A main characteristic of online learning is that it requires learners’ ability to self-regulate their learning to achieve a positive learning outcome. The influence of SRL in the online learning environment has been studied extensively, and the studies have shown positive results [13, 21, 22]. SRL strategies in an online learning environment can be broadly categorized into goal setting, environment structuring, task strategies, help-seeking and self-evaluation [23]. Goal setting requires the learner to set a learning goal and develop a plan to achieve that goal [24]. Environment structuring involves the selection or creation of effective and conducive condition for learning [24]. Task strategies refer to understanding tasks and identifying the appropriate approaches or methods to learn [24]. Help-seeking is defined as choosing an appropriate method to seek assistance in guiding oneself to learn [24]. Self-evaluation refers to the comparison between the attained performance against a standard and provides reasons for that success and failure [24].
Araka et al. [25] reviewed 30 past works of literature on the methods used to measure SRL in an online learning environment. The study found that the common methods used were self-reporting questionnaire and survey, and data mining and analytical methods on learners’ activities [25]. However, the use of online comments with computational analysis to measure SRL in an online learning environment is few. Thus, this study proposed using online comments as a viable source of data that could be quickly harvested and analysed to understand learners’ sharing behaviours from the lens of SRL.
2.2 Analysing YouTube Comments
YouTube comment is a form of publicly shared user-generated content on an online platform.
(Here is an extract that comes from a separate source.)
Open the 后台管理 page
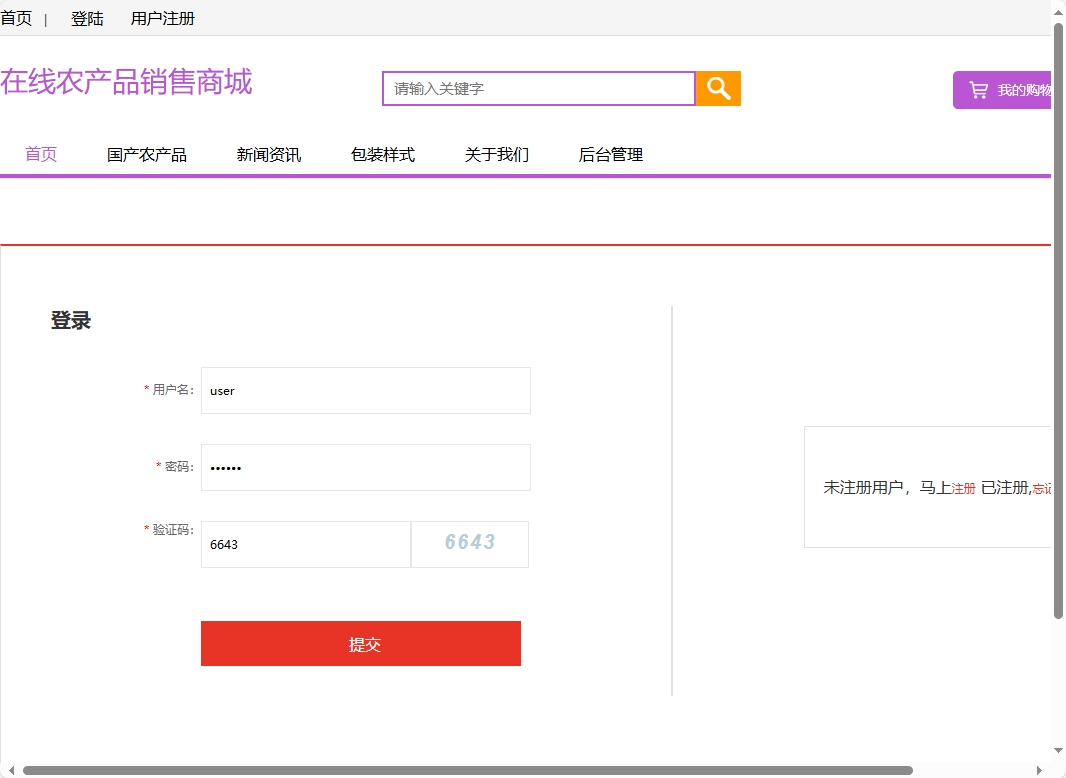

It holds information or opinion that the user voluntarily contributes in a non-intrusive and unrestrictive manner [26, 27]. The online comments served as an important communications channel for the users to feedback and share their thoughts and opinions on their video consumption experiences [27, 28]. Various approaches have been taken to analyse, identify and categorise the YouTube comments. Obadimu et al. [9] used the Support Vector Machines (SVM), a supervised classification method, to automatically classify the comments to facilitate the filtering of unacceptable YouTube comments. Similarly, [1] used the SVM to effectively detect useful YouTube comments to help understand their viewers’ concerns and needs. On the other hand, [10] utilised an off-the-shelf content analysis package, Text Miner (SAS Institute Inc.), to analyse YouTube comments to uncover healthy eating habits.
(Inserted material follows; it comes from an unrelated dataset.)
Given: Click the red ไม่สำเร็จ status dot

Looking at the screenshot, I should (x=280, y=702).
This study will adopt an increasingly popular unsupervised probabilistic topic modelling, Structural Topic Modelling (STM) [29]. STM extends from Latent Dirichlet Allocation [30] to incorporate documents metadata into its model in the form of covariates, for example, date and ratings of reviews, to enhance the allocation of words to the latent topics in the documents [29]. Reich et al. [31] have evaluated STM’s utility and reliability to analyse a large volume of online learning data from discussion forums, surveys and course evaluations to “find syntactic patterns with semantic meaning in [the] structured text” (p. 156). In sum, topic modelling has the potential to identify latent topics related to learning behaviours and experiences from learners’ comments.
3 Methodology
3.1 Sampling and Data Collection
Learners’ comments were collected from one of the popular YouTube channels, the freeCodeCamp, which curates coding related video tutorials contributed by the coding community to help learners code. As of end-2019, freeCodeCamp has more than 3 million subscribers with over 1,200 videos in its channel. The videos were sorted according to their popularity. Those with more than a million views and published before 2019 were selected. The selection criteria imposed were to ensure that the data collected were representative of its popularity over one year. Due to the downloading limitation set by YouTube, the data collection via the Python v3.8 script was performed over three days, between 27 December 2020 to 29 December 2020. In total, 52,431 comments from 24 videos (M = 2,185, SD = 3,437) were collected (See Table 1). The collected data is pre-processed and analysed using R statistical software v4.0.
3.2 Data Pre-processing
Data pre-processing is performed before any computation analysis as it will help improve the overall data quality and the relevancy of the raw dataset. As YouTube comments is a form of user-generated content that is unstructured and free-text, this step is particularly important. Data pre-processing is used to (1) eliminate any data noises that were not meaningful (e.g. punctuation, numbers, non-alphanumeric characters and stop-words), unusual (e.g. ‘cifoyimsye’) or highly re-occurrence words (e.g. ‘course’) that might otherwise skew the analysis; (2) correct the misspelt words and typographic mistakes that were common in the user-generated content; (3) filter-off data that were not relevant to the study such as non-English language (R ‘cld2’ package), duplicates, empty or comments that were posted earlier than the year 2019; and (4) resolve words in the comments to its lemma (R ‘textstem’ package), that is, to convert the word to its based or dictionary form (e.g. from ‘learning’ to ‘learn’). In addition, a total of 9,482 misspelt words were identified by R ‘hunspell’ package, of which 435 misspelt words (e.g. ‘ecsssssssssssssstatic’) were unable to be resolved and thus, removed. The remaining misspelt words were auto-corrected. After pre-processing, 35,334 valid comments were used for topic modelling.
3.3 Topic Modelling
Before applying the STM to the dataset, the number of topics (k) needs to be defined. A range of k between 5 to 15, in intervals of 1, was applied to the model to estimate the best k for the dataset. The estimated k was evaluated based on three metrics: held-out likelihood estimation, semantic coherence and residuals [29, 32]. The held-out likelihood is a measure of the model’s predictive power [29]. Semantic coherence is the words with the highest probability that occur together in a given topic [32]. Residuals measure whether there is an overdispersion of the multinomial variance in the STM method [29]. Thus, the best k would have a high held-out likelihood, high semantic coherence and low residuals measures [29, 32].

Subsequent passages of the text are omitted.